In the world of ballet, the name of the choreographer is more important than that of the composer!

Classical and Modern ballet

“Classical” ballet is usually the style employed for the classic ballets like “Swan Lake” or “Sleeping Beauty”. The standard moves include the “entrechat” (dancer jumps in the air and crosses his feet), the “pirouette” (turns), the “pointe” (standing on the tip of the toe), the “tour en l’air” (mainly men – jumping with a single, double or even triple turn) and the “arabesque” (a pose on one leg with the other leg raised back, the body and arms forming a straight line). The “Modern” ballet style on the other hand is jazzier and more adventurous.

Choreographers

Here are some of the major names, with the composer of the music in brackets:

 

19th Century

 

  • Ivanov – Nutcracker (Tchaikovsky), some scenes from Swan Lake (Tchaikovsky)
  • Pepita – Don Quixote (Minkus), La Bayadere (Minkus), Sleeping Beauty (Tchaikovsky), the other scenes from Swan Lake (Tchaikovsky), Raymonda (Glazunov)

 

20th Century

 

  • Fokine – Les Sylphides (Chopin), Le Spectre de la Rose (Weber, orchestrated by Berlioz), Petrouchka (Stravinsky)
  • Nijinsky – L’Après-midi d’un Faune (Debussy), Le Sacre du Printemps (Stravinsky)
  • Nijinska – Les Noces (Stravinsky), Les Biches (Poulenc)
  • Cranko – Pineapple Poll (Sullivan), Onegin (Tchaikovsky but not the opera, rather some of Tchaikovsky’s piano music including “The Seasons”)
  • Massine – ballet Parade (Satie; cubist décor and costumes by Picasso, Jean Cocteau and Diaghilev’s ballerinas)
  • La Boutique Fantasque (Rossini)
  • Balanchine – Square dance, Apollo (Stravinsky), Serenade (Tchaikovsky’s Serenade in C), Jewels made up of Emeralds (Fauré), Rubies (Stravinsky) and Diamonds (Tchaikovsky’s third symphony minus the first movement), “Theme and variations” (Tchaikovsky’s suite no. 3 for orchestra), “Ballet Imperial” (Tchaikovsky’s 2nd piano concerto), Four Temperaments (Hindemith)
  • Ashton – Cinderella, Façade (based on Walton’s façade), Symphonic Variations (César Franck), Ondine (Hans Werner Henze), La Fille Mal Gardée, The Dream (Mendelssohn)
  • MacMillan – The Invitation, Anastasia (Martinu, Tchaikovsky symphonies 1 & 3), Manon (Massenet but not from Manon the opera), Elite Syncopations
  • Robbins – Afternoon of a Faun (Debussy), Dances at a Gathering (Chopin); Robbins also choreographed the musical “West Side Story” in 1957
  • Béjart (born 1922) – Ninth Symphony (Beethoven), Boléro (Ravel)
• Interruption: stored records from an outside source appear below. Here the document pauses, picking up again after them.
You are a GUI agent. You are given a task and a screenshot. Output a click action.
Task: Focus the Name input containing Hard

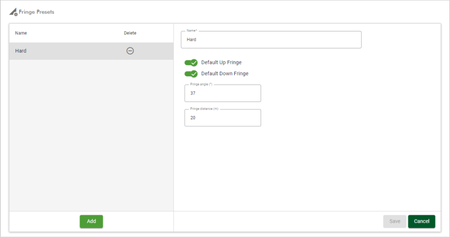pyautogui.click(x=271, y=40)
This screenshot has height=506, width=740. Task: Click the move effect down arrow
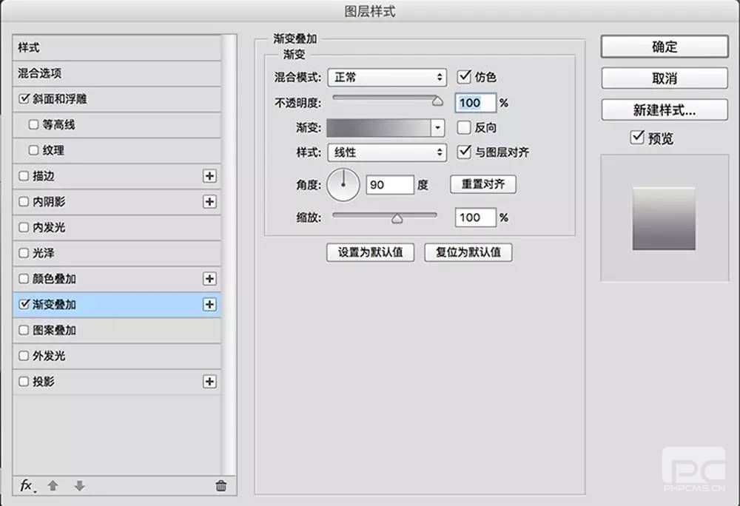(x=79, y=486)
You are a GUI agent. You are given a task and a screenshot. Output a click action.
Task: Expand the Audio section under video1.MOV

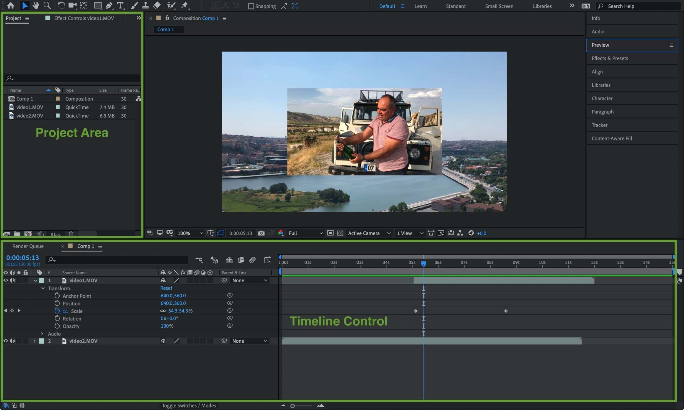pos(43,334)
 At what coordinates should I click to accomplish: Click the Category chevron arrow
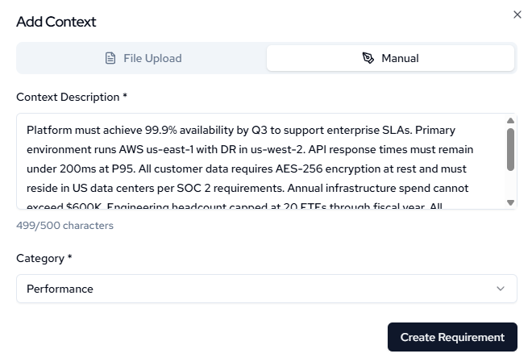point(501,289)
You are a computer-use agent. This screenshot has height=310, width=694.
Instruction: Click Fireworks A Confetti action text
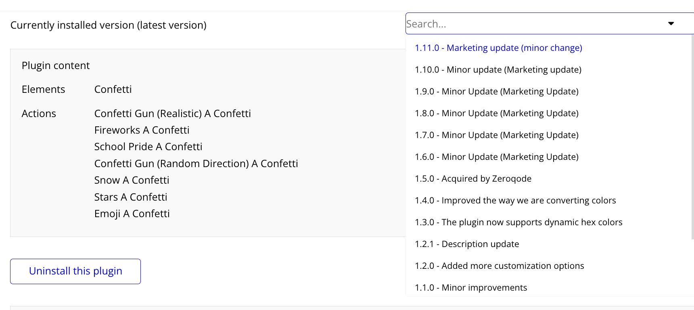142,130
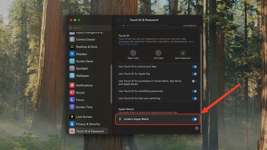
Task: Click the Add Fingerprint plus icon
Action: (183, 53)
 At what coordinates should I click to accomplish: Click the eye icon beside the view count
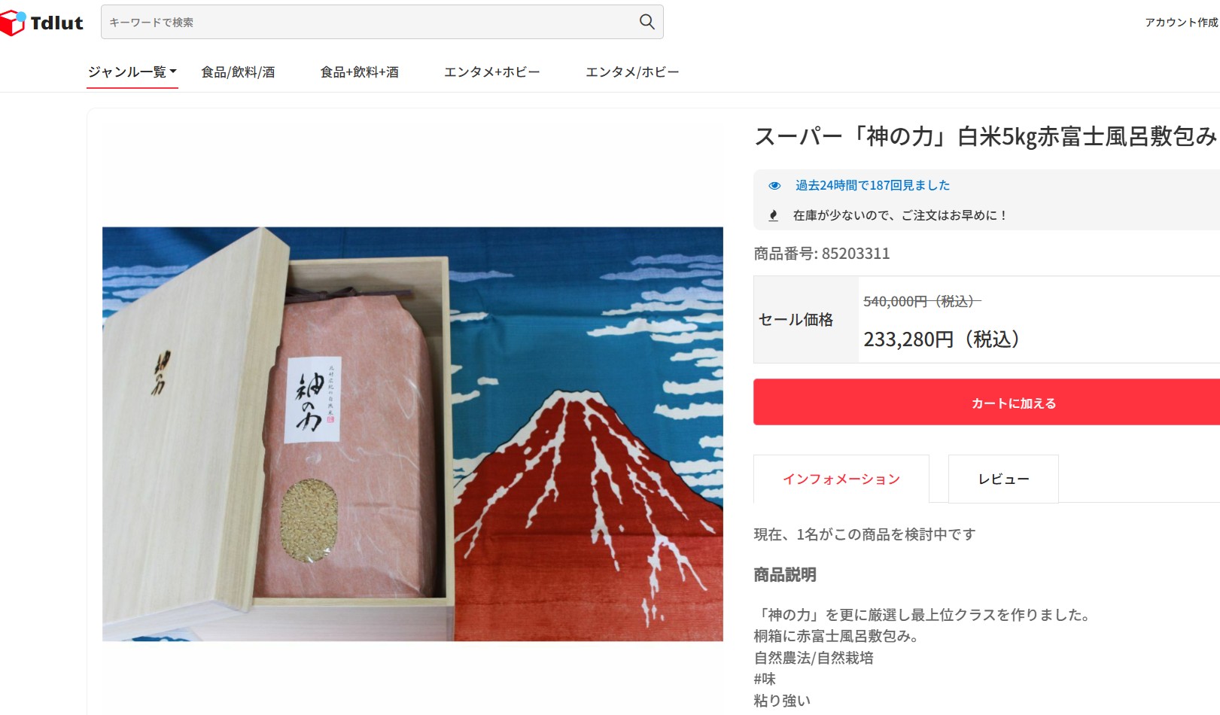pos(774,185)
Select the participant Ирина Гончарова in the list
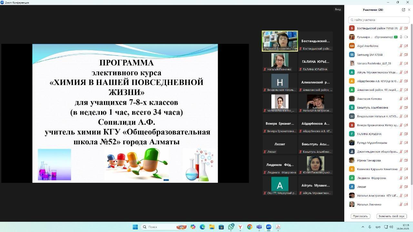Image resolution: width=413 pixels, height=232 pixels. tap(369, 160)

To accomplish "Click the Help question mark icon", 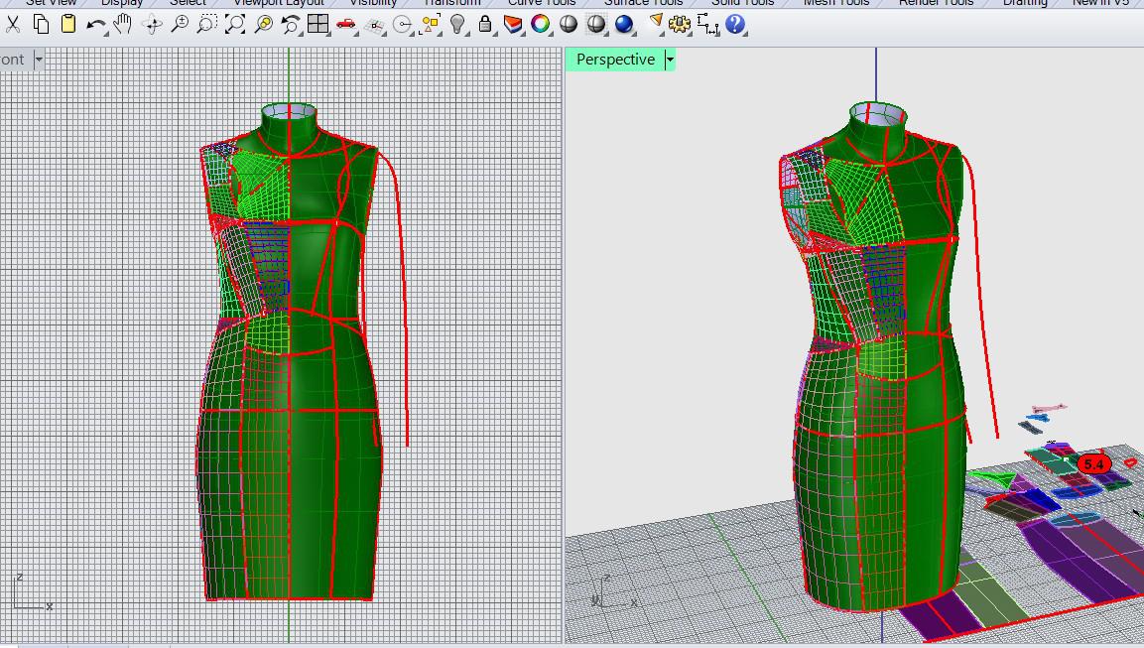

The greatest ballet composers

The music is usually very much in the service of the dance, spectacle and rather unsubtle mime. And much of it is sweetness and delicacy, but half way through a long evening at the ballet after yet another ball is underway and one is starting to lose the will to live, one is tempted to curse the day the waltz was invented.

 

In terms of music written for the ballet, Tchaikovsky is exceptional, but most other music specifically written for ballet doesn’t really stand up to listening by itself until we get to Stravinsky. By composer, after the ballets of Tchaikovsky (“Swan Lake”, “Sleeping beauty”, “Nutcracker”), we shouldn’t forget the very famous little ballet movement “The Dance of the Hours” from Ponchielli (1834-86), as part of his otherwise uninteresting opera “La Gioconda”, which is often worked into ballet programmes. Then there’s the St Petersburg based Minkus (1826-1917) (“Don Quixote”, “La Bayadere”) and the Parisian Léo Delibes (1836-1891) (“La Source” – which he co-wrote with Minkus, “Coppélia” and “Sylvia”).

 

And then into the twentieth century with Stravinsky’s “Firebird”, “Petrushka”, “Rite of Spring”, “Pulcinella”; Prokofiev’s “Romeo & Juliet”, “Cinderella”; Ravel “Daphnis & Chloe”; Debussy’s “Jeux” and Strauss’s “Josephslegende”.